▶ [Goal of the exercise]
Exact copy, no pictures: reproduce every record below as it stands.
Extracted data section start
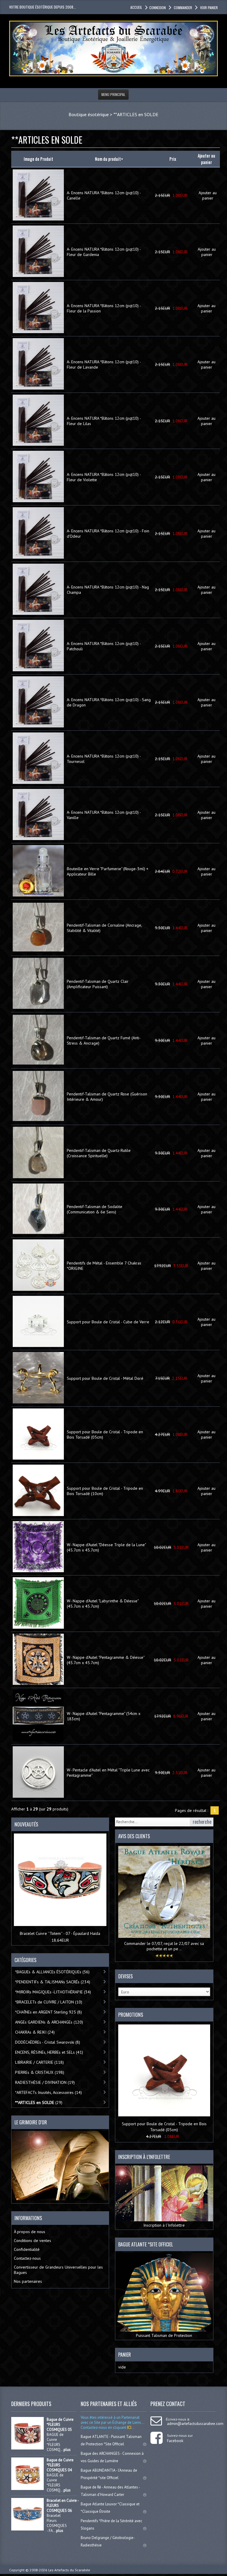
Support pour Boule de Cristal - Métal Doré (105, 1378)
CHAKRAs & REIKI (35, 2032)
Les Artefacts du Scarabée (69, 2570)
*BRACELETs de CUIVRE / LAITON (48, 2002)
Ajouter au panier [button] (208, 195)
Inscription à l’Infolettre (164, 2225)
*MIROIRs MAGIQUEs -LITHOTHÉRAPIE (53, 1992)
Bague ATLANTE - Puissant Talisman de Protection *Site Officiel (111, 2440)
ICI (128, 2427)
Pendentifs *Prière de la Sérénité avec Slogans (111, 2524)
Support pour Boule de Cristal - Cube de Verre (108, 1322)
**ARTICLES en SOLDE (136, 114)
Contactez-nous (27, 2258)
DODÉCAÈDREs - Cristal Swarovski (47, 2042)
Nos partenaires (28, 2281)
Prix (172, 158)
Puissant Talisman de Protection (164, 2335)
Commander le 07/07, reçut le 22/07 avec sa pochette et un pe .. (164, 1946)
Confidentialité (27, 2249)
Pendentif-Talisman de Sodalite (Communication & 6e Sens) (94, 1209)
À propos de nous (29, 2231)
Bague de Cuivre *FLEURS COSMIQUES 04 (60, 2465)
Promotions (130, 2014)
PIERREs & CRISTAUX (39, 2072)
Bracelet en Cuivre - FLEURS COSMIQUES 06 (63, 2505)
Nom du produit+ (109, 158)
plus (67, 2449)
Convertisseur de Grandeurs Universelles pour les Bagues (58, 2269)
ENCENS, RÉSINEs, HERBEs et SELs (49, 2052)
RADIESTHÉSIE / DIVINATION (45, 2082)
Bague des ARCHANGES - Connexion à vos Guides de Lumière (112, 2457)
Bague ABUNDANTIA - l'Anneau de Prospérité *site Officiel (109, 2474)
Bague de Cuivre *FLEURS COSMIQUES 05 (60, 2424)
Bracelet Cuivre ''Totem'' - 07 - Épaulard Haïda (60, 1933)
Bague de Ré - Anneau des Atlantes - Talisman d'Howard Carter (110, 2491)
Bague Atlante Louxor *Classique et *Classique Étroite (110, 2508)
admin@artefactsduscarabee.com (195, 2423)
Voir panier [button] (209, 7)
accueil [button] (136, 7)
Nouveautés (26, 1824)
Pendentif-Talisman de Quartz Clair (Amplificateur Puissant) (98, 984)
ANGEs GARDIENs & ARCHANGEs (49, 2022)
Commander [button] (183, 7)
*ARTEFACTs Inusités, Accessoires (48, 2092)
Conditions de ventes (32, 2240)
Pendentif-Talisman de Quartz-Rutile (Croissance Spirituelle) (99, 1153)
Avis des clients (134, 1836)
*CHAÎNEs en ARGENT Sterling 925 (48, 2012)
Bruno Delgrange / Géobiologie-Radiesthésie (108, 2541)
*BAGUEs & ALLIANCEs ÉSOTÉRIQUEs (52, 1971)
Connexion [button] (157, 7)
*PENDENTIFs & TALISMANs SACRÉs (52, 1982)
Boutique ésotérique (89, 114)
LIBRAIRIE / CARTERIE (39, 2062)
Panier (124, 2354)
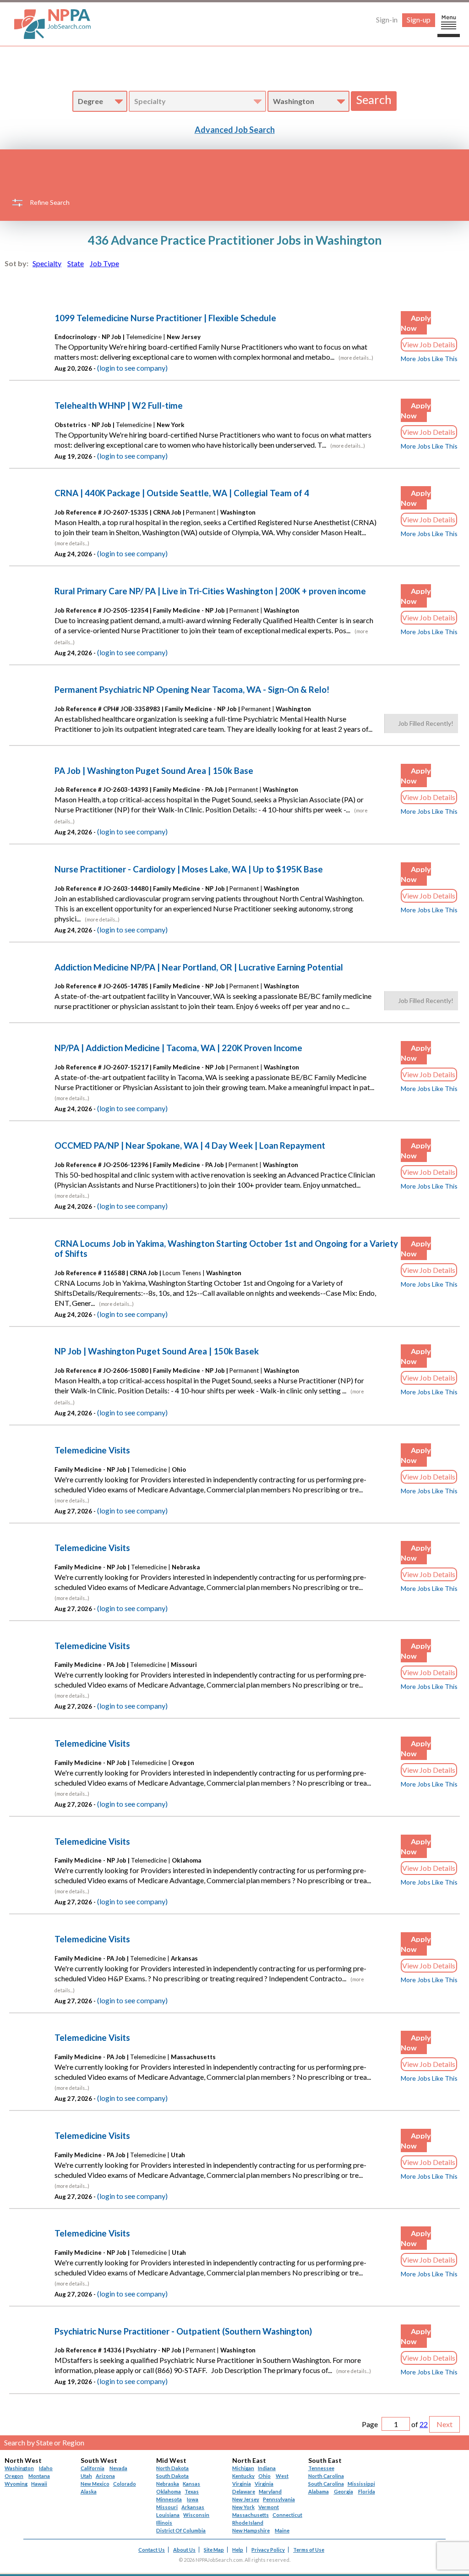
Extracted data section end
▶ [Solution to this exercise]
Support pour Boule de Cristal - Métal Doré (105, 1378)
CHAKRAs & REIKI (35, 2032)
Les Artefacts du Scarabée (69, 2570)
*BRACELETs de CUIVRE / LAITON (48, 2002)
Ajouter au panier [button] (208, 195)
Inscription à l’Infolettre (164, 2225)
*MIROIRs MAGIQUEs -LITHOTHÉRAPIE (53, 1992)
Bague ATLANTE - Puissant Talisman de Protection *Site Officiel (111, 2440)
ICI (128, 2427)
Pendentifs *Prière de la Sérénité avec Slogans (111, 2524)
Support pour Boule de Cristal - Cube de Verre (108, 1322)
**ARTICLES en SOLDE (136, 114)
Contactez-nous (27, 2258)
DODÉCAÈDREs - Cristal Swarovski (47, 2042)
Nos partenaires (28, 2281)
Prix (172, 158)
Puissant Talisman de Protection (164, 2335)
Commander le 07/07, reçut le 22/07 avec sa pochette et un pe .. (164, 1946)
Confidentialité (27, 2249)
Pendentif-Talisman de Sodalite (Communication & 6e Sens) (94, 1209)
À propos de nous (29, 2231)
Bague de Cuivre *FLEURS COSMIQUES 04 (60, 2465)
Promotions (130, 2014)
PIERREs & CRISTAUX (39, 2072)
Bracelet en Cuivre - FLEURS COSMIQUES 06 (63, 2505)
Nom du produit+ (109, 158)
plus (67, 2449)
Convertisseur de Grandeurs Universelles pour les Bagues (58, 2269)
ENCENS, RÉSINEs, HERBEs et SELs (49, 2052)
RADIESTHÉSIE / DIVINATION (45, 2082)
Bague des ARCHANGES - Connexion à vos Guides de Lumière (112, 2457)
Bague ABUNDANTIA - l'Anneau de Prospérité *site Officiel (109, 2474)
Bague de Cuivre *FLEURS COSMIQUES 05 (60, 2424)
Bracelet Cuivre ''Totem'' - 07 - Épaulard Haïda (60, 1933)
Bague de Ré - Anneau des Atlantes - Talisman d'Howard Carter (110, 2491)
Bague Atlante Louxor *Classique et *Classique Étroite (110, 2508)
admin@artefactsduscarabee.com (195, 2423)
Voir panier [button] (209, 7)
accueil [button] (136, 7)
Nouveautés (26, 1824)
Pendentif-Talisman de Quartz Clair (Amplificateur Puissant) (98, 984)
ANGEs GARDIENs & ARCHANGEs (49, 2022)
Commander [button] (183, 7)
*ARTEFACTs Inusités, Accessoires (48, 2092)
Conditions de ventes (32, 2240)
Pendentif-Talisman de Quartz-Rutile (Croissance Spirituelle) (99, 1153)
Avis des clients (134, 1836)
*CHAÎNEs en ARGENT Sterling 925 (48, 2012)
Bruno Delgrange / Géobiologie-Radiesthésie (108, 2541)
*BAGUEs & ALLIANCEs ÉSOTÉRIQUEs (52, 1971)
Connexion [button] (157, 7)
*PENDENTIFs & TALISMANs SACRÉs (52, 1982)
Boutique ésotérique (89, 114)
LIBRAIRIE / CARTERIE (39, 2062)
Panier (124, 2354)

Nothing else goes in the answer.